* **WHAT YOU NEED TO DO**
Revise the data below by replacing each instance of "GUI agent" with "UI automation agent". Leave everything else unchanged.

━━━━━ MATERIAL SUPPLIED

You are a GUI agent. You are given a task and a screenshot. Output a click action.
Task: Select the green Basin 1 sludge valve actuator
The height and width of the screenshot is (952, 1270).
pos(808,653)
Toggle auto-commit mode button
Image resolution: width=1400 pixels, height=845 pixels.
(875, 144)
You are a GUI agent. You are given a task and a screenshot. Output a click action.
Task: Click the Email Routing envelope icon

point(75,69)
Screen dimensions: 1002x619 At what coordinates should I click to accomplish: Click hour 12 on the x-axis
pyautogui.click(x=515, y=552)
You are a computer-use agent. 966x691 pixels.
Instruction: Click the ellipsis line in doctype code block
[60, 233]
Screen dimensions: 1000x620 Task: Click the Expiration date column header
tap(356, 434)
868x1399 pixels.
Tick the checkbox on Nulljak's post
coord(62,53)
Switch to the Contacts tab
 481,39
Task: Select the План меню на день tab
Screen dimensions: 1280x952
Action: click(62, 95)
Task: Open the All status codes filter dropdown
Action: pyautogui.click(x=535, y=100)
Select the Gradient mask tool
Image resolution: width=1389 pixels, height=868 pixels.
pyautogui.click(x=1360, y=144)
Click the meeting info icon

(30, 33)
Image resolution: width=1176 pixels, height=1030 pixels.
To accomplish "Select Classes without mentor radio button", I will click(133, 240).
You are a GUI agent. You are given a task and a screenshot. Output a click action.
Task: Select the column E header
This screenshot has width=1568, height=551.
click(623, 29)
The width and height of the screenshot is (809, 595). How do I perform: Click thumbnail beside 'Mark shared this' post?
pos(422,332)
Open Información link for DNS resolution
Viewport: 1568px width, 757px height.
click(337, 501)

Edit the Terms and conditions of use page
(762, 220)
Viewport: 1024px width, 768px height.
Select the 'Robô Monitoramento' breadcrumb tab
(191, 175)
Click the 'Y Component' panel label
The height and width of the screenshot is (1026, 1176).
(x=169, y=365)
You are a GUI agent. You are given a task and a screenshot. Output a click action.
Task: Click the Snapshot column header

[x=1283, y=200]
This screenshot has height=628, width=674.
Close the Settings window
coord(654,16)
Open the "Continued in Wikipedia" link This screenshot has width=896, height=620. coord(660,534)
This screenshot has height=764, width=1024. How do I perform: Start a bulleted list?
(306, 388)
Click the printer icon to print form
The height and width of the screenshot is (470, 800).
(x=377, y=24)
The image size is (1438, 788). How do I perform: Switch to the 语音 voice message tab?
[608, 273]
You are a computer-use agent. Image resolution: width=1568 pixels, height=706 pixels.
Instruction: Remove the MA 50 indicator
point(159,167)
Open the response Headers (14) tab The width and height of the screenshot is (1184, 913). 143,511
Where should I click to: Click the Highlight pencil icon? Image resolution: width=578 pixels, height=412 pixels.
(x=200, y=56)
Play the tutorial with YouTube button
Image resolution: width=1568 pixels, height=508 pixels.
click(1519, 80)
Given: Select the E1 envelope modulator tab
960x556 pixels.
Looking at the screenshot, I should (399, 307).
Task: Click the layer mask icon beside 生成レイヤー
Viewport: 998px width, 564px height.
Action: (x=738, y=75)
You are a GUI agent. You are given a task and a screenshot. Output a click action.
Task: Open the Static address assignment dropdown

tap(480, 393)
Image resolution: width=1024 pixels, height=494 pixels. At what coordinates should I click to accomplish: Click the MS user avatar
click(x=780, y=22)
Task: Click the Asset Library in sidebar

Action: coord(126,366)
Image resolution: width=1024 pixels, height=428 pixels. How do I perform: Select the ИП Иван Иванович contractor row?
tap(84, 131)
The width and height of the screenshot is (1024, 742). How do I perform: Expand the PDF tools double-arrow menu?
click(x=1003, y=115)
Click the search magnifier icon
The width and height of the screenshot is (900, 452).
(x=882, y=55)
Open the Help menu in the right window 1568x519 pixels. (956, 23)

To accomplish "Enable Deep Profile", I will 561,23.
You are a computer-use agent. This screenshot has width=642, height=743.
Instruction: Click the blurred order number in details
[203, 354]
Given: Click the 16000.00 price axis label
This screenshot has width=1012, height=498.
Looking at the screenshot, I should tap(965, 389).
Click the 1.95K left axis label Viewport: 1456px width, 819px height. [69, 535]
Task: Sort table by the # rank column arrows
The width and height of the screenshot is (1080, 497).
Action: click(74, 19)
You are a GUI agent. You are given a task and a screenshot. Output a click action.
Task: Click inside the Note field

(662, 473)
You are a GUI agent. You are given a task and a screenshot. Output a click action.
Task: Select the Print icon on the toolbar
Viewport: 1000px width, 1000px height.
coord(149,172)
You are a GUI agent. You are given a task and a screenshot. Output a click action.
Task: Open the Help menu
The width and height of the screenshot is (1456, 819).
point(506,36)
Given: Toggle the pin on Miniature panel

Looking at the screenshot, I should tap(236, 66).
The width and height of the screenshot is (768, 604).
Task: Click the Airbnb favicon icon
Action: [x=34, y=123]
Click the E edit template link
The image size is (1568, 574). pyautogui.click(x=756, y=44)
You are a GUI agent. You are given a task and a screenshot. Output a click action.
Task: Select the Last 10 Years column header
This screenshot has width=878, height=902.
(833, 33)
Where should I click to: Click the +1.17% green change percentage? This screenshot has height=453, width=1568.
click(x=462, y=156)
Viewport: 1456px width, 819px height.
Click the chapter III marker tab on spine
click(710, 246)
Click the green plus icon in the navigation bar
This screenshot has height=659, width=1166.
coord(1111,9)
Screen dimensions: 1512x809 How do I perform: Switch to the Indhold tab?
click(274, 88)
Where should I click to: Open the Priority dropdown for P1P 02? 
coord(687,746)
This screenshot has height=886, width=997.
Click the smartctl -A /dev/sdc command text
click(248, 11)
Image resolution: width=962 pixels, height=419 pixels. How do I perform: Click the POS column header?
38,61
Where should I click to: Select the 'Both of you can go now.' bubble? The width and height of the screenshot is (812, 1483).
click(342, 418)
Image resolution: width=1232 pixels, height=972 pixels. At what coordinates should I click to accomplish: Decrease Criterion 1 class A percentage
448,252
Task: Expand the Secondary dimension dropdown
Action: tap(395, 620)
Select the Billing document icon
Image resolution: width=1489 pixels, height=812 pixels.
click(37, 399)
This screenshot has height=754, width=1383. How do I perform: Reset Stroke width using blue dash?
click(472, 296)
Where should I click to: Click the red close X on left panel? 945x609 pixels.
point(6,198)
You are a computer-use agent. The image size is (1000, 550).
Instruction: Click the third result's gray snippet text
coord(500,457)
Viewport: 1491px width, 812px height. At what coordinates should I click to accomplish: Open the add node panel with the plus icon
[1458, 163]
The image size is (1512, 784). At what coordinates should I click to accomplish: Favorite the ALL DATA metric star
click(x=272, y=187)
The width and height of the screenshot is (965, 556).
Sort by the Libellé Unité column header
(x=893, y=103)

━━━━━━━━━━

* **WRITTEN RESPONSE**
You are a UI automation agent. You are given a task and a screenshot. Output a click action.
Task: Select the green Basin 1 sludge valve actuator
The height and width of the screenshot is (952, 1270).
pos(808,653)
Toggle auto-commit mode button
Image resolution: width=1400 pixels, height=845 pixels.
(875, 144)
You are a UI automation agent. You are given a task and a screenshot. Output a click action.
Task: Click the Email Routing envelope icon

point(75,69)
Screen dimensions: 1002x619 At what coordinates should I click to accomplish: Click hour 12 on the x-axis
pyautogui.click(x=515, y=552)
You are a computer-use agent. 966x691 pixels.
Instruction: Click the ellipsis line in doctype code block
[60, 233]
Screen dimensions: 1000x620 Task: Click the Expiration date column header
tap(356, 434)
868x1399 pixels.
Tick the checkbox on Nulljak's post
coord(62,53)
Switch to the Contacts tab
 481,39
Task: Select the План меню на день tab
Screen dimensions: 1280x952
Action: click(62, 95)
Task: Open the All status codes filter dropdown
Action: pyautogui.click(x=535, y=100)
Select the Gradient mask tool
Image resolution: width=1389 pixels, height=868 pixels.
pyautogui.click(x=1360, y=144)
Click the meeting info icon

(30, 33)
Image resolution: width=1176 pixels, height=1030 pixels.
To accomplish "Select Classes without mentor radio button", I will click(133, 240).
You are a UI automation agent. You are given a task and a screenshot. Output a click action.
Task: Select the column E header
This screenshot has width=1568, height=551.
click(623, 29)
The width and height of the screenshot is (809, 595). How do I perform: Click thumbnail beside 'Mark shared this' post?
pos(422,332)
Open Información link for DNS resolution
Viewport: 1568px width, 757px height.
click(337, 501)

Edit the Terms and conditions of use page
(762, 220)
Viewport: 1024px width, 768px height.
Select the 'Robô Monitoramento' breadcrumb tab
(191, 175)
Click the 'Y Component' panel label
The height and width of the screenshot is (1026, 1176).
(x=169, y=365)
You are a UI automation agent. You are given a task and a screenshot. Output a click action.
Task: Click the Snapshot column header

[x=1283, y=200]
This screenshot has height=628, width=674.
Close the Settings window
coord(654,16)
Open the "Continued in Wikipedia" link This screenshot has width=896, height=620. coord(660,534)
This screenshot has height=764, width=1024. How do I perform: Start a bulleted list?
(306, 388)
Click the printer icon to print form
The height and width of the screenshot is (470, 800).
(x=377, y=24)
The image size is (1438, 788). How do I perform: Switch to the 语音 voice message tab?
[608, 273]
You are a computer-use agent. Image resolution: width=1568 pixels, height=706 pixels.
Instruction: Remove the MA 50 indicator
point(159,167)
Open the response Headers (14) tab The width and height of the screenshot is (1184, 913). 143,511
Where should I click to: Click the Highlight pencil icon? Image resolution: width=578 pixels, height=412 pixels.
(x=200, y=56)
Play the tutorial with YouTube button
Image resolution: width=1568 pixels, height=508 pixels.
click(1519, 80)
Given: Select the E1 envelope modulator tab
960x556 pixels.
Looking at the screenshot, I should (399, 307).
Task: Click the layer mask icon beside 生成レイヤー
Viewport: 998px width, 564px height.
Action: (x=738, y=75)
You are a UI automation agent. You are given a task and a screenshot. Output a click action.
Task: Open the Static address assignment dropdown

tap(480, 393)
Image resolution: width=1024 pixels, height=494 pixels. At what coordinates should I click to accomplish: Click the MS user avatar
click(x=780, y=22)
Task: Click the Asset Library in sidebar

Action: coord(126,366)
Image resolution: width=1024 pixels, height=428 pixels. How do I perform: Select the ИП Иван Иванович contractor row?
tap(84, 131)
The width and height of the screenshot is (1024, 742). How do I perform: Expand the PDF tools double-arrow menu?
click(x=1003, y=115)
Click the search magnifier icon
The width and height of the screenshot is (900, 452).
(x=882, y=55)
Open the Help menu in the right window 1568x519 pixels. (956, 23)

To accomplish "Enable Deep Profile", I will 561,23.
You are a computer-use agent. This screenshot has width=642, height=743.
Instruction: Click the blurred order number in details
[203, 354]
Given: Click the 16000.00 price axis label
This screenshot has width=1012, height=498.
Looking at the screenshot, I should tap(965, 389).
Click the 1.95K left axis label Viewport: 1456px width, 819px height. [69, 535]
Task: Sort table by the # rank column arrows
The width and height of the screenshot is (1080, 497).
Action: click(74, 19)
You are a UI automation agent. You are given a task and a screenshot. Output a click action.
Task: Click inside the Note field

(662, 473)
You are a UI automation agent. You are given a task and a screenshot. Output a click action.
Task: Select the Print icon on the toolbar
Viewport: 1000px width, 1000px height.
coord(149,172)
You are a UI automation agent. You are given a task and a screenshot. Output a click action.
Task: Open the Help menu
The width and height of the screenshot is (1456, 819).
point(506,36)
Given: Toggle the pin on Miniature panel

Looking at the screenshot, I should tap(236, 66).
The width and height of the screenshot is (768, 604).
Task: Click the Airbnb favicon icon
Action: [x=34, y=123]
Click the E edit template link
The image size is (1568, 574). pyautogui.click(x=756, y=44)
You are a UI automation agent. You are given a task and a screenshot. Output a click action.
Task: Select the Last 10 Years column header
This screenshot has width=878, height=902.
(833, 33)
Where should I click to: Click the +1.17% green change percentage? This screenshot has height=453, width=1568.
click(x=462, y=156)
Viewport: 1456px width, 819px height.
Click the chapter III marker tab on spine
click(710, 246)
Click the green plus icon in the navigation bar
This screenshot has height=659, width=1166.
coord(1111,9)
Screen dimensions: 1512x809 How do I perform: Switch to the Indhold tab?
click(274, 88)
Where should I click to: Open the Priority dropdown for P1P 02? 
coord(687,746)
This screenshot has height=886, width=997.
Click the smartctl -A /dev/sdc command text
click(248, 11)
Image resolution: width=962 pixels, height=419 pixels. How do I perform: Click the POS column header?
38,61
Where should I click to: Select the 'Both of you can go now.' bubble? The width and height of the screenshot is (812, 1483).
click(342, 418)
Image resolution: width=1232 pixels, height=972 pixels. At what coordinates should I click to accomplish: Decrease Criterion 1 class A percentage
448,252
Task: Expand the Secondary dimension dropdown
Action: tap(395, 620)
Select the Billing document icon
Image resolution: width=1489 pixels, height=812 pixels.
click(37, 399)
This screenshot has height=754, width=1383. How do I perform: Reset Stroke width using blue dash?
click(472, 296)
Where should I click to: Click the red close X on left panel? 945x609 pixels.
point(6,198)
You are a computer-use agent. The image size is (1000, 550).
Instruction: Click the third result's gray snippet text
coord(500,457)
Viewport: 1491px width, 812px height. At what coordinates should I click to accomplish: Open the add node panel with the plus icon
[1458, 163]
The image size is (1512, 784). At what coordinates should I click to accomplish: Favorite the ALL DATA metric star
click(x=272, y=187)
The width and height of the screenshot is (965, 556).
Sort by the Libellé Unité column header
(x=893, y=103)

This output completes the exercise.